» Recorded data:
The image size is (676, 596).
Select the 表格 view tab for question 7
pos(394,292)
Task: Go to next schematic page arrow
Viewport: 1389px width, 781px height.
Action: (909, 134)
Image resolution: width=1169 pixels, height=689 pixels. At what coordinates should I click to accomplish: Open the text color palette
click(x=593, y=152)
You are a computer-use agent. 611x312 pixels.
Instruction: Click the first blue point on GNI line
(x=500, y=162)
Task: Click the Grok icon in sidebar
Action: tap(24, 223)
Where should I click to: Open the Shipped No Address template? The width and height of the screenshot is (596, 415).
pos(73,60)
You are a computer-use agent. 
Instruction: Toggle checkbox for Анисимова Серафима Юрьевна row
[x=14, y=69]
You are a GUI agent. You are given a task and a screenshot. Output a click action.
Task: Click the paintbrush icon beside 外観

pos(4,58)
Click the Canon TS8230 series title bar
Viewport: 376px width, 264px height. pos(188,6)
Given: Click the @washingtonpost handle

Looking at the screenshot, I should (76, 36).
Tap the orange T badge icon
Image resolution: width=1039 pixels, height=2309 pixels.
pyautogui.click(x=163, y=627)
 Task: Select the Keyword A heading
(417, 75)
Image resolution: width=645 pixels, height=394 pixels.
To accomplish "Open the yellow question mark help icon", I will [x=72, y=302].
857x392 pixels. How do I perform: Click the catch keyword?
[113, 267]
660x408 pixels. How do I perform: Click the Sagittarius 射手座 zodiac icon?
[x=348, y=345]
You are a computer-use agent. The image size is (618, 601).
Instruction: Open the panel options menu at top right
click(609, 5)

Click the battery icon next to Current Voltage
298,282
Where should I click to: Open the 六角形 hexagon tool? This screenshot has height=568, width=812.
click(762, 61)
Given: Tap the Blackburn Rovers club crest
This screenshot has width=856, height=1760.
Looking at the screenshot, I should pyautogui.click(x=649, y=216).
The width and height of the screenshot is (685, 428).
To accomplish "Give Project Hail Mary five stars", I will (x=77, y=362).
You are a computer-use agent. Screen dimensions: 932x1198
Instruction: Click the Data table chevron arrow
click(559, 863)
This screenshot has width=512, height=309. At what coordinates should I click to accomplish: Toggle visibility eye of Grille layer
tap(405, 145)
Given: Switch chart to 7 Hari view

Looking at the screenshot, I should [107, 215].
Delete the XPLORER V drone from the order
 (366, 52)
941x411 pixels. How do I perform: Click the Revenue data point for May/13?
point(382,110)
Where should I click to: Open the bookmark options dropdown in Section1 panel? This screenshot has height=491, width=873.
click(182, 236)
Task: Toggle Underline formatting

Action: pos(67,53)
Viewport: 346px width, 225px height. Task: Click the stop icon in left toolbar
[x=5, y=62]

» What needs to be done: Take the line holding "Viewport: 346px width, 225px" and all lines after it through the end of the data, and set them down exactly.

» Solution for this problem:
Viewport: 346px width, 225px height. Task: Click the stop icon in left toolbar
[x=5, y=62]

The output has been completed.